* _Alıştırma Amacı_: Verilen metne göre Saha Türkçesinde canlı olarak yaşayan oy- fiilinin taşıdığı anlamların tamamını sıralayınız.

Aşağıda çert- fiilinin Türk lehçelerinde karşılık bulduğu anlamlar sözlüklerden taranarak verilmiştir.
Eski Türkçede bulunan bu fiilin birçok lehçede kullanılmadığı görülmektedir. Kazak, Tatar, Uygur Türkçelerinde ise biraz farklı fonetik şekil almaktadır.
Çert- eyleminin en yaygın anlamı “fiske vurmak”tır. Bu anlam Kıpçak ve Güney Sibirya lehçelerinin bazılarında vardır. Azerbaycan Türkçesi hariç, Oğuz grubunda bu fiile rastlanılmamaktadır. Azerbaycan ve Altay Türkçelerinde eylemin Eski Türkçe “kesmek, oymak” anlamı devam etmektedir.
“Müzik aleti çalmak” anlamında Kırgız ve Kazak Türkçelerinde kullanıldığı görülmektedir. Yeni Uygur Türkçesi ağızlarında geçen çert- fiilinin “şaklamak, şakırdamak” anlamına gelen eyleminin bir ritim anlamında kullanıldığı düşünülürse müzik yapmayı çağrıştırabilir.
Başkurt Türkçesinde çert- fiili çirt- fonetik yapısıyla “müzik aleti çalmak” anlamında da kullanılmaktadır (Ercilasun vd., 1991: 114)
Kazak Türkçesinde çert- fiiline, fiilden isim yapım eki -er eklenerek müzik aleti anlamına gelen yeni bir kelime türetilmiştir. Şerter: Kazak Türklerinin kullandığı kopuz benzeri iki ya da üç telli eski bir müzik aleti (Koç vd., 2003: 638). Diğer Türk lehçelerinde çert- fiilinden türetilmiş müzik aleti ismi tespit edilmemiştir.
3. Oyna- Fiili
Eski Türkçeden günümüze bütün Türk lehçelerinde oyna- fiili bulunmaktadır. Türk lehçelerinin hepsinde bulunan oyna- fiilinin kökeni ile ilgili fikirler genel olarak ortak niteliktedir. Sevortyan, oyun kelimesinin oy- kökünden geldiğini ve bu görüşe Von Gabain, Malov, Baskakov, Caferoğlu’nun da katıldığını belirtmektedir. Vambery; oyun kelimesinin kökünün ot, oj, ov olabileceğini, bunların oyun, oyna- manalarını karşıladığını, Uygurca otmak, utmak sözlerinin “kazanmak, oyunu kazanmak”, “dans etmek” anlamlarına geldiğini belirtmektedir. Oyun sözüne fiil yapım eki olan +a gelmesiyle orta hece ünlüsü olan u sesi düşerek oyna- fiili türemiştir. (EST, 1974: 435-436; Von Gabain, 2007: 57). Seydakmatov, Kırgız Tilinin Kıskaça Etimologiyalık Sözdügü çalışmasında, Kırgız Türkçesindeki oyno sözünün oyun+o şeklinden geldiğini, sözün sonuna fiil yapma eki +a eklenmesiyle son hecedeki ünlü ses düşmesi ve Kırgız Türkçesindeki yuvarlaklaşma sonucunda oyno- sözünün türediğini belirtmektedir (Seydakmatov, 1988: 188). Eski Türkçede veya bugünkü lehçelerde kökünü bulmakta zorlandığımız pek çok kelimenin kökünün bazen bir lehçede canlı bir şekilde yaşadığına tanıklık edebiliriz. Saha Türkçesi tarihî malzemeyi koruma özelliği açısından bu konuda bize yardımcı olabilecek lehçelerimizden birisidir. Nitekim oyun kelimesinin kökü olan oy- “hoplamak, zıplamak, sıçramak, atlamak” fiili canlı bir şekilde Saha Türkçesinde yaşamaktadır (Kirişçioğlu, 2006: 1)

* _Kayıtlı Veriler_:
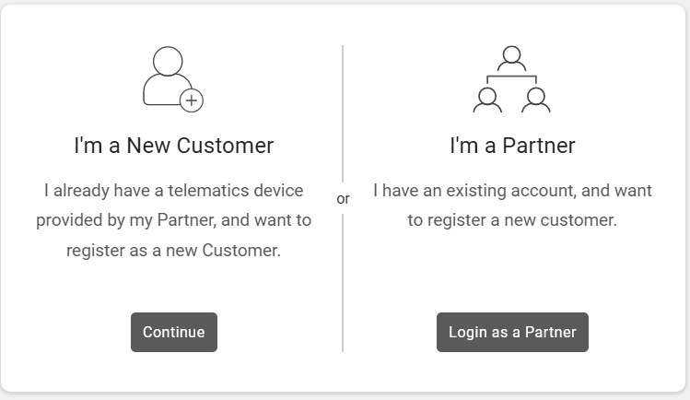Screen dimensions: 690x400
Task: Click bottom-left person in Partner icon
Action: click(x=487, y=100)
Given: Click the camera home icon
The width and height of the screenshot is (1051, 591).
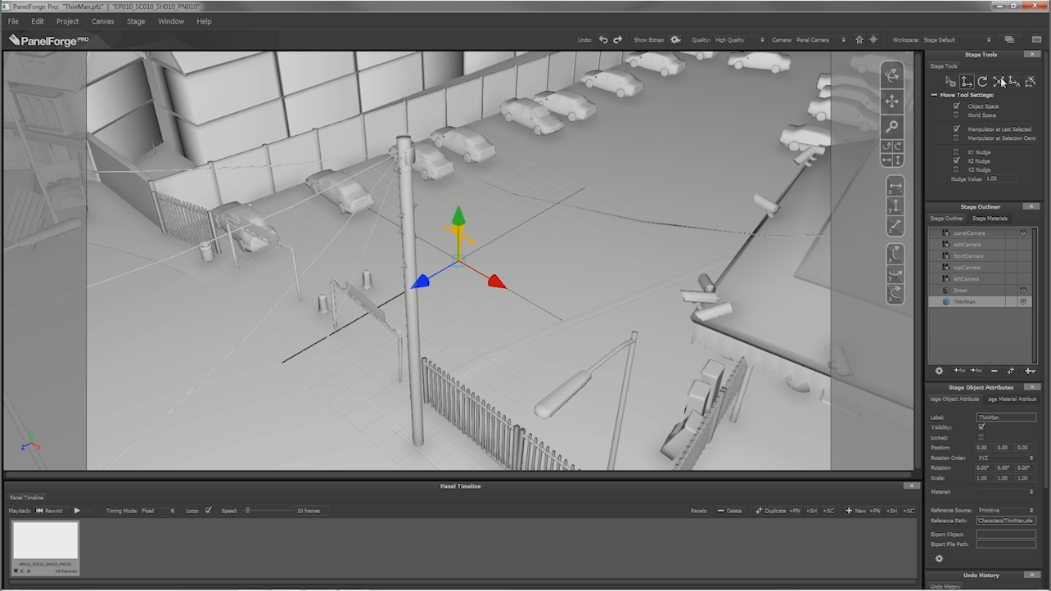Looking at the screenshot, I should (859, 39).
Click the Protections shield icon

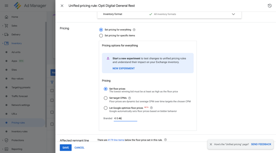point(6,140)
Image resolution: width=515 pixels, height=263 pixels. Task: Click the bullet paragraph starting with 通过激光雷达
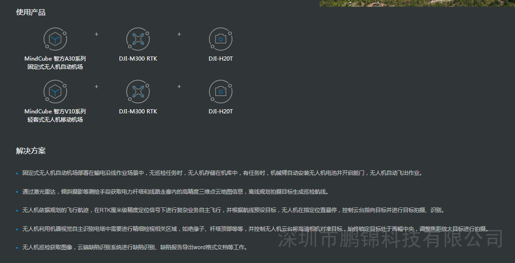[175, 192]
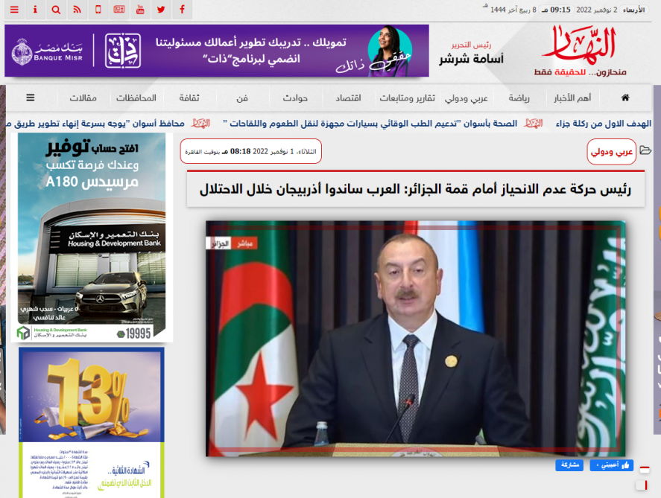Open the رياضة navigation section

click(x=519, y=98)
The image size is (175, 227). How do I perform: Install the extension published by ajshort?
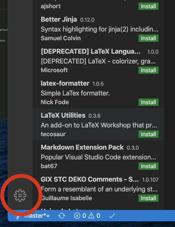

* _Görev Cevabı_:
- hoplamak
- zıplamak
- sıçramak
- atlamak